> **INSTRUCCIÓN DADA**
Reproduce literalmente el fragmento de la nota sobre la muerte de Fernando Alonso que se abre con las palabras «Acaba de morir» y se cierra con «del diario JR.».

> **TEXTO MOSTRADO**

Este sábado falleció el afamado Premio Nacional de la Danza y fundador
de la Escuela Cubana de Ballet y del Ballet Nacional de Cuba, cuyo
cadáver será expuesto a partir de las nueve de la noche de este sábado en la sala
Avellaneda del Teatro Nacional, para ser enterrado en la Necrópolis de
Colón, a las 3:00 p.m., del domingo.
Acaba de morir Fernando Alonso, el genio más grande de la danza de Cuba y Latinoamérica, el maestro de maestros, el fundador de la Escuela Cubana de Ballet y del Ballet Nacional de Cuba, junto a Alicia y Alberto; el creador de talla universal, el hombre cuya humanidad no podía ser atrapada en ese inmenso corazón que se acaba de detener pero que, para honor de este pueblo, latió durante 98 gloriosos años.
Escribo ahora, choqueado por la noticia de la muerte de un artista único, verdadero, superlativo, quien a pesar de haber sido requerido una y otra vez por las más sobresalientes compañías del mundo, prefirió permanecer en su amada Isla porque sencillamente amaba este país y porque, como me dijo en una ocasión, «aquí está mi obra», según José Luis Estrada Betancourt del diario JR.
Y es que su obra, que comenzó a hacerse magna en el ámbito artístico a partir de que cumpliera 33 años, se sedimentó eternamente en esta tierra cuando nos regaló una metodología con la cual la danza clásica cubana se empezó a venerar en todos los continentes.

Entradas de datos almacenadas
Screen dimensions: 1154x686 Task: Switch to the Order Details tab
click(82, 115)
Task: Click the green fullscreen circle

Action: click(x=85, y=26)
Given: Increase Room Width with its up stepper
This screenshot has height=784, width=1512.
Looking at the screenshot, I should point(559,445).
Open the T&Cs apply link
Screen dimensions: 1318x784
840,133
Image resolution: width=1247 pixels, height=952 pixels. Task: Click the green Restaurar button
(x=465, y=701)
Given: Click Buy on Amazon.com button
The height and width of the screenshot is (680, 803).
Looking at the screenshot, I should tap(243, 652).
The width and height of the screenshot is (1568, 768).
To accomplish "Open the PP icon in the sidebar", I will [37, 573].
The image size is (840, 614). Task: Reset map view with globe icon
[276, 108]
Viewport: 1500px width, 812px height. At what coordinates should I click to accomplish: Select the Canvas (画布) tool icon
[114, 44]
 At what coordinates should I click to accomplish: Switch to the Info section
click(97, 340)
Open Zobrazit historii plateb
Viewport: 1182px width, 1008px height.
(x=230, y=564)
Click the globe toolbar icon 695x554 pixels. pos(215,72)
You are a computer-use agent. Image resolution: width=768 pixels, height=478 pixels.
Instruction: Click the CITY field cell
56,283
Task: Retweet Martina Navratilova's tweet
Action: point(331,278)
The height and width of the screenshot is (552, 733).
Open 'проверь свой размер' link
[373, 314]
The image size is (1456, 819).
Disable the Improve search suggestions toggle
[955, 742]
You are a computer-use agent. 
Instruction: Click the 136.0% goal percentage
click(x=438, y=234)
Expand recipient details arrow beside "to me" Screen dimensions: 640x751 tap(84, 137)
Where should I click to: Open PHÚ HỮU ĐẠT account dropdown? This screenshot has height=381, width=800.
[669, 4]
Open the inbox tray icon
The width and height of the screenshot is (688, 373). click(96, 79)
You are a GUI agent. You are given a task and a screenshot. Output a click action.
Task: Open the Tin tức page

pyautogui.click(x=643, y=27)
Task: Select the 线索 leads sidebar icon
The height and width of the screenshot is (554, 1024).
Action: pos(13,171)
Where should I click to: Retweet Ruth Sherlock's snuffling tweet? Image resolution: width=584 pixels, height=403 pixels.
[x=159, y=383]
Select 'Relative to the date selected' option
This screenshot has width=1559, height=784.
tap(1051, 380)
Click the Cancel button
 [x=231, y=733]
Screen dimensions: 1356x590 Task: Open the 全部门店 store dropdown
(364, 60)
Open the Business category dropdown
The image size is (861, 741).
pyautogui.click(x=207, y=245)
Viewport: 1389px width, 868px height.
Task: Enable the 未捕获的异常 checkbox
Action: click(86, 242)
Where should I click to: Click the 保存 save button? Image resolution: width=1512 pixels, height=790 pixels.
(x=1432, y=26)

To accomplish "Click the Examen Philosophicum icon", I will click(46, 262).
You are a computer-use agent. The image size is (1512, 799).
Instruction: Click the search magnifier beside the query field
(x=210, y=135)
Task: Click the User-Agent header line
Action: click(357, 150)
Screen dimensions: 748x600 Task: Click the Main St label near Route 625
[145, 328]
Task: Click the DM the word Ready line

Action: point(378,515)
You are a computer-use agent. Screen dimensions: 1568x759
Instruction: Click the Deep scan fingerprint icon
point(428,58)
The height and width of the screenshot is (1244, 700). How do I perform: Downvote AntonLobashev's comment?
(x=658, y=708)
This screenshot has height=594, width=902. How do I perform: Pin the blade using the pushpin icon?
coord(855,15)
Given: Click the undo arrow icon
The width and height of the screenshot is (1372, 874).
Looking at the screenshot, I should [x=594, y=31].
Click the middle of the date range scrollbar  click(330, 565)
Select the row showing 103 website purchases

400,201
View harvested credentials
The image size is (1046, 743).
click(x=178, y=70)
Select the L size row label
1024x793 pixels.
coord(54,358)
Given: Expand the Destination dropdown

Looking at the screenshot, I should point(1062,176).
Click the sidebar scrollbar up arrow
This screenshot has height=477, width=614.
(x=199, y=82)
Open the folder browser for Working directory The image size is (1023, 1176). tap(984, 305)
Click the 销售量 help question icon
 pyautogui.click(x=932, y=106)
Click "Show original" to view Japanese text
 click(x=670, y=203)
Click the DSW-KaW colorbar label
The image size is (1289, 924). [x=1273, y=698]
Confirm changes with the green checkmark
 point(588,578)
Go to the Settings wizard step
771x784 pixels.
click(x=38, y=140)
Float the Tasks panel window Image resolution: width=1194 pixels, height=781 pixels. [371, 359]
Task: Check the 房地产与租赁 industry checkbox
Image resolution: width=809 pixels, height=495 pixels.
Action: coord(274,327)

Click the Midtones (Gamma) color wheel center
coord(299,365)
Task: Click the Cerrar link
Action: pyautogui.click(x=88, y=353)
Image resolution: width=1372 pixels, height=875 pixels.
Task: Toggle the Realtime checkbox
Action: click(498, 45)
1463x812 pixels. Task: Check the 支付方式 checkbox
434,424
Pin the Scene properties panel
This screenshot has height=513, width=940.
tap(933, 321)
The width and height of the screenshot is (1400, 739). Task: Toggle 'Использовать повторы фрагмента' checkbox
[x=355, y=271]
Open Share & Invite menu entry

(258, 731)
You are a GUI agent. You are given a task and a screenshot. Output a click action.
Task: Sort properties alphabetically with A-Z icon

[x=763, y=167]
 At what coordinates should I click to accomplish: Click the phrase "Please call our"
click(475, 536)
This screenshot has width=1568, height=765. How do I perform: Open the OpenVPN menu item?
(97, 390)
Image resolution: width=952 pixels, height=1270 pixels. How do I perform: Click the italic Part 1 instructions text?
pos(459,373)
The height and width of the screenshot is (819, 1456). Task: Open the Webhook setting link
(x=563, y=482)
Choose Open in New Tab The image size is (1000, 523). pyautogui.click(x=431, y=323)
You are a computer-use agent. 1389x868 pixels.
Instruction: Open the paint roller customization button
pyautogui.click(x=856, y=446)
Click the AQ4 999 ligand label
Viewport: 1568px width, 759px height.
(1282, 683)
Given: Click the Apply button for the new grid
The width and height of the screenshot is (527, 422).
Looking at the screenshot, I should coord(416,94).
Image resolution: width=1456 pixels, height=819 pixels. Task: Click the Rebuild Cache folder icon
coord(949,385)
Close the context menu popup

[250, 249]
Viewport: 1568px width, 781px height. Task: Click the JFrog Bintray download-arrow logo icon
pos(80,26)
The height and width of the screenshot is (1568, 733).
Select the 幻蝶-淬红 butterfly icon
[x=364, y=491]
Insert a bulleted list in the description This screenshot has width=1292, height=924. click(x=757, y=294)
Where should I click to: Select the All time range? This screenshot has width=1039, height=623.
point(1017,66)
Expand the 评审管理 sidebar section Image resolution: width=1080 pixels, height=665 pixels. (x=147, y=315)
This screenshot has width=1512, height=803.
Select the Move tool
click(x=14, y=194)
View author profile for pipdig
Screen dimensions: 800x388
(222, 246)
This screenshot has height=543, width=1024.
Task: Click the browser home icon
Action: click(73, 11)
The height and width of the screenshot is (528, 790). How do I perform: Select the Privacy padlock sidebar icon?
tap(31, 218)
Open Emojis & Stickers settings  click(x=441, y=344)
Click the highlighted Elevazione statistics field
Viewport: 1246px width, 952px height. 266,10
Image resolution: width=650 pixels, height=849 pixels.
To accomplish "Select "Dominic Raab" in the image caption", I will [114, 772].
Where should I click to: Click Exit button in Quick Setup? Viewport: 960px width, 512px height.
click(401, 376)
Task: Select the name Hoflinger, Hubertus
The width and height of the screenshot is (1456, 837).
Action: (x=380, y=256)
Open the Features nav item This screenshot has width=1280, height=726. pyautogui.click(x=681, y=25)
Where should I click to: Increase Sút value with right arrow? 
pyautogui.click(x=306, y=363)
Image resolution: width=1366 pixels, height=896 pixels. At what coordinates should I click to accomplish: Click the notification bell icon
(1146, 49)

> **RESPUESTA DEL EJERCICIO**
Acaba de morir Fernando Alonso, el genio más grande de la danza de Cuba y Latinoamérica, el maestro de maestros, el fundador de la Escuela Cubana de Ballet y del Ballet Nacional de Cuba, junto a Alicia y Alberto; el creador de talla universal, el hombre cuya humanidad no podía ser atrapada en ese inmenso corazón que se acaba de detener pero que, para honor de este pueblo, latió durante 98 gloriosos años.
Escribo ahora, choqueado por la noticia de la muerte de un artista único, verdadero, superlativo, quien a pesar de haber sido requerido una y otra vez por las más sobresalientes compañías del mundo, prefirió permanecer en su amada Isla porque sencillamente amaba este país y porque, como me dijo en una ocasión, «aquí está mi obra», según José Luis Estrada Betancourt del diario JR.